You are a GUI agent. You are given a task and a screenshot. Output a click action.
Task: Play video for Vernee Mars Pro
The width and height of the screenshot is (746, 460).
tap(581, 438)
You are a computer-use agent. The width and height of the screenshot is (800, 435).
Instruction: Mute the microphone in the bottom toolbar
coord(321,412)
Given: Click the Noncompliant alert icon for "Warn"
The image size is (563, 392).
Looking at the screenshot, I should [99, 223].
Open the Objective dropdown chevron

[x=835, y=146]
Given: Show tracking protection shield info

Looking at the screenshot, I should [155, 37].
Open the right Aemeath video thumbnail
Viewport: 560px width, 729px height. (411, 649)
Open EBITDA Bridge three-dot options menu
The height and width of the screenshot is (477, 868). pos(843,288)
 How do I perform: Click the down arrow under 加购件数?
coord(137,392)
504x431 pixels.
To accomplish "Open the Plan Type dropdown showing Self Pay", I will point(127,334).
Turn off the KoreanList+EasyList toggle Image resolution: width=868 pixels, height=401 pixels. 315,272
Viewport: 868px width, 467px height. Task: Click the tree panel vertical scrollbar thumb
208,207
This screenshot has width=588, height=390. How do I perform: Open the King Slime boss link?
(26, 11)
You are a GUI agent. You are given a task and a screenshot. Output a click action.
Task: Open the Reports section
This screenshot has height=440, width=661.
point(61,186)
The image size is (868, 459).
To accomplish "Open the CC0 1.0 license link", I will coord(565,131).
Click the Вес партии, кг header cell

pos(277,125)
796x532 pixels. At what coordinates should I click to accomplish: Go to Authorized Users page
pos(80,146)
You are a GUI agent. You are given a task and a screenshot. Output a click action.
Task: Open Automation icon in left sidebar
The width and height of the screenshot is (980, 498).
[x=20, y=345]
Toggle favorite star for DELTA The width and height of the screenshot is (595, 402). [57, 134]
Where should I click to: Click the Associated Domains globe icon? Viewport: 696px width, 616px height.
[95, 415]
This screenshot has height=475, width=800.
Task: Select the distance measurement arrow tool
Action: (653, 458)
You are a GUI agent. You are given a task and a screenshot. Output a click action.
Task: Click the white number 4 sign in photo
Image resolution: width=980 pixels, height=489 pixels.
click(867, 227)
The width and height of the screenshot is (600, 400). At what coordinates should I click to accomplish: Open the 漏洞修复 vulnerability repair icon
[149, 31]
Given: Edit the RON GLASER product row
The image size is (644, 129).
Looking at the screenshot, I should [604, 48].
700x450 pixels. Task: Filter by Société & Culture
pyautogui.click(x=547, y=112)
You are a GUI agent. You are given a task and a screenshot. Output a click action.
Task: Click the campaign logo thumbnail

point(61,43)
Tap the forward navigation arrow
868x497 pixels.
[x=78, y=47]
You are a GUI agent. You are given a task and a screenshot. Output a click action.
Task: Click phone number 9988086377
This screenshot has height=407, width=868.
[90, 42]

# Your task
Write out the full listing exactly as given.

# Final answer
You are a GUI agent. You are given a task and a screenshot. Output a click action.
Task: Play video for Vernee Mars Pro
The width and height of the screenshot is (746, 460).
tap(581, 438)
You are a computer-use agent. The width and height of the screenshot is (800, 435).
Instruction: Mute the microphone in the bottom toolbar
coord(321,412)
Given: Click the Noncompliant alert icon for "Warn"
The image size is (563, 392).
Looking at the screenshot, I should [99, 223].
Open the Objective dropdown chevron

[x=835, y=146]
Given: Show tracking protection shield info

Looking at the screenshot, I should [155, 37].
Open the right Aemeath video thumbnail
Viewport: 560px width, 729px height. (411, 649)
Open EBITDA Bridge three-dot options menu
The height and width of the screenshot is (477, 868). pos(843,288)
 How do I perform: Click the down arrow under 加购件数?
coord(137,392)
504x431 pixels.
To accomplish "Open the Plan Type dropdown showing Self Pay", I will point(127,334).
Turn off the KoreanList+EasyList toggle Image resolution: width=868 pixels, height=401 pixels. 315,272
Viewport: 868px width, 467px height. Task: Click the tree panel vertical scrollbar thumb
208,207
This screenshot has width=588, height=390. How do I perform: Open the King Slime boss link?
(26, 11)
You are a GUI agent. You are given a task and a screenshot. Output a click action.
Task: Open the Reports section
This screenshot has height=440, width=661.
point(61,186)
The image size is (868, 459).
To accomplish "Open the CC0 1.0 license link", I will coord(565,131).
Click the Вес партии, кг header cell

pos(277,125)
796x532 pixels. At what coordinates should I click to accomplish: Go to Authorized Users page
pos(80,146)
You are a GUI agent. You are given a task and a screenshot. Output a click action.
Task: Open Automation icon in left sidebar
The width and height of the screenshot is (980, 498).
[x=20, y=345]
Toggle favorite star for DELTA The width and height of the screenshot is (595, 402). [57, 134]
Where should I click to: Click the Associated Domains globe icon? Viewport: 696px width, 616px height.
[95, 415]
This screenshot has height=475, width=800.
Task: Select the distance measurement arrow tool
Action: (653, 458)
You are a GUI agent. You are given a task and a screenshot. Output a click action.
Task: Click the white number 4 sign in photo
Image resolution: width=980 pixels, height=489 pixels.
click(867, 227)
The width and height of the screenshot is (600, 400). At what coordinates should I click to accomplish: Open the 漏洞修复 vulnerability repair icon
[149, 31]
Given: Edit the RON GLASER product row
The image size is (644, 129).
Looking at the screenshot, I should [604, 48].
700x450 pixels. Task: Filter by Société & Culture
pyautogui.click(x=547, y=112)
You are a GUI agent. You are given a task and a screenshot. Output a click action.
Task: Click the campaign logo thumbnail

point(61,43)
Tap the forward navigation arrow
868x497 pixels.
[x=78, y=47]
You are a GUI agent. You are given a task and a screenshot. Output a click action.
Task: Click phone number 9988086377
This screenshot has height=407, width=868.
[90, 42]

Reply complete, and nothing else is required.